1080 to 480

Most TV broadcasts are received with a 1920×1080 resolution but originate from a 720×480 source at the studio. It is a waste of space to compress the entire 1920×1080 if the only resolvable details are 720×480. Unfortunately resizing 1920×1080 video to 720×480 is not as simple as shrinking it.

At the TV station the original 720×480 footage was first converted to fields of 720×240. Each field was then scaled up to 1920×540. The two 1920×540 fields were finally combined with interlacing to form the 1920×1080 image.
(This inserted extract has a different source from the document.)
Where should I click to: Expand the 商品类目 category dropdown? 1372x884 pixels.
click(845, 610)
This technique allows a consumer TV to display the re-sampled image without extra circuitry to handle 720×480 interlacing in a 1920×1080 image.
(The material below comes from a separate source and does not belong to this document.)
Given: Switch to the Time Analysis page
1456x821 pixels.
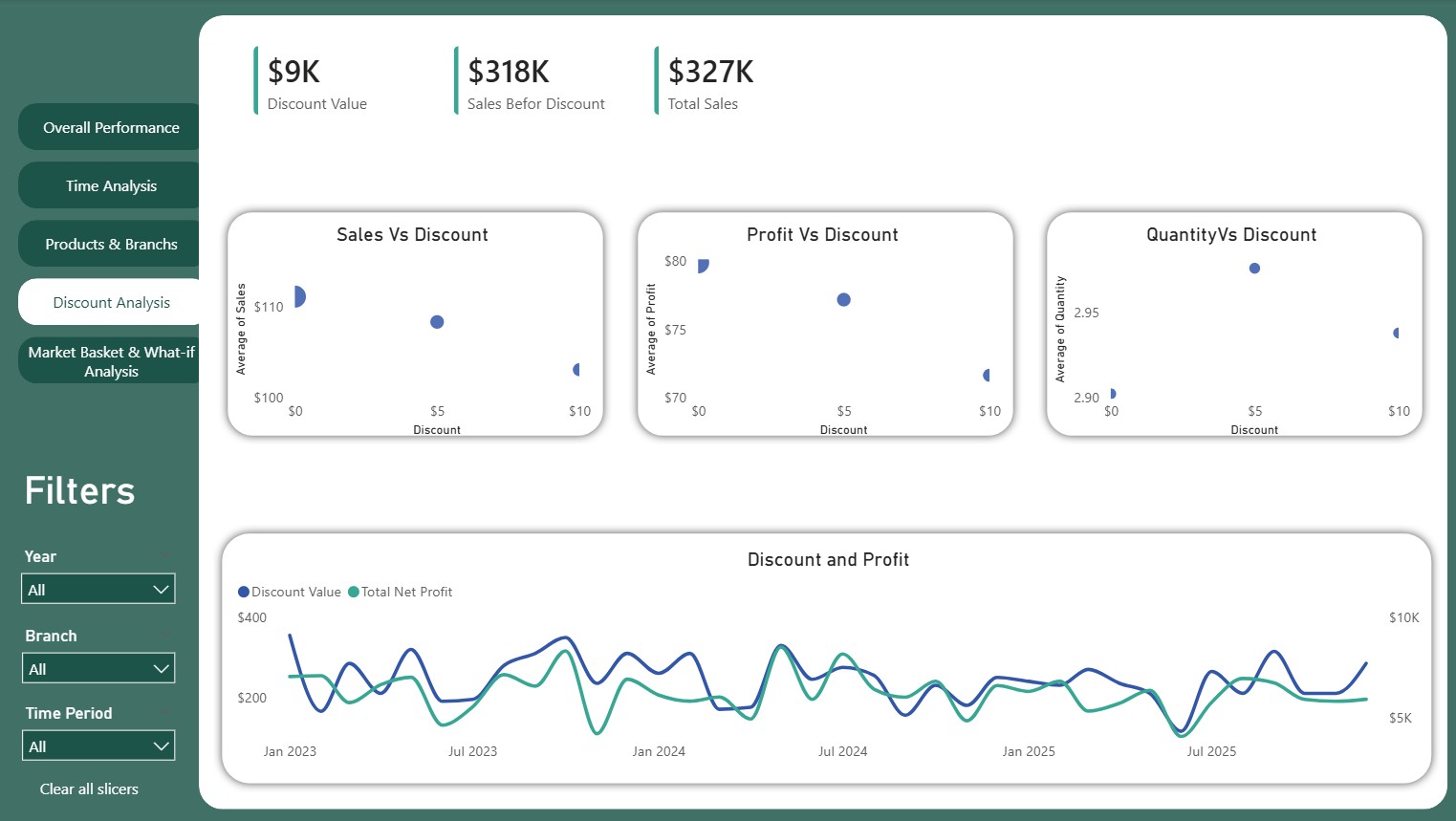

If you merely deinterlace the 1920×1080 images, you would end up with resolution of 720×240. The 1080 to 480 effect properly extracts two 1920×540 size fields from the image, resizes them separately, and combines them again to restore a 1920×480 interlaced image. The scale effect must then be applied to reduce the horizontal size to 960 or 720 depending on the original aspect ratio.

The tracks to which 1080 to 480 is applied need to be at 1920×1080 resolution. The project settings in settings format should be at least 720×480 resolution. The effect does not know if the first row in the 1920×1080 image belongs to the first row of the 720×480 original. You have to specify what the first row is in the effect configuration. The output of this effect is a small image in the middle of the original 1920×1080 frame. Use the projector to center the output image in the playback.

Finally, once you have 720×480 interlaced video you can either apply Frames to Fields or Inverse Telecine to further recover original progressive frames.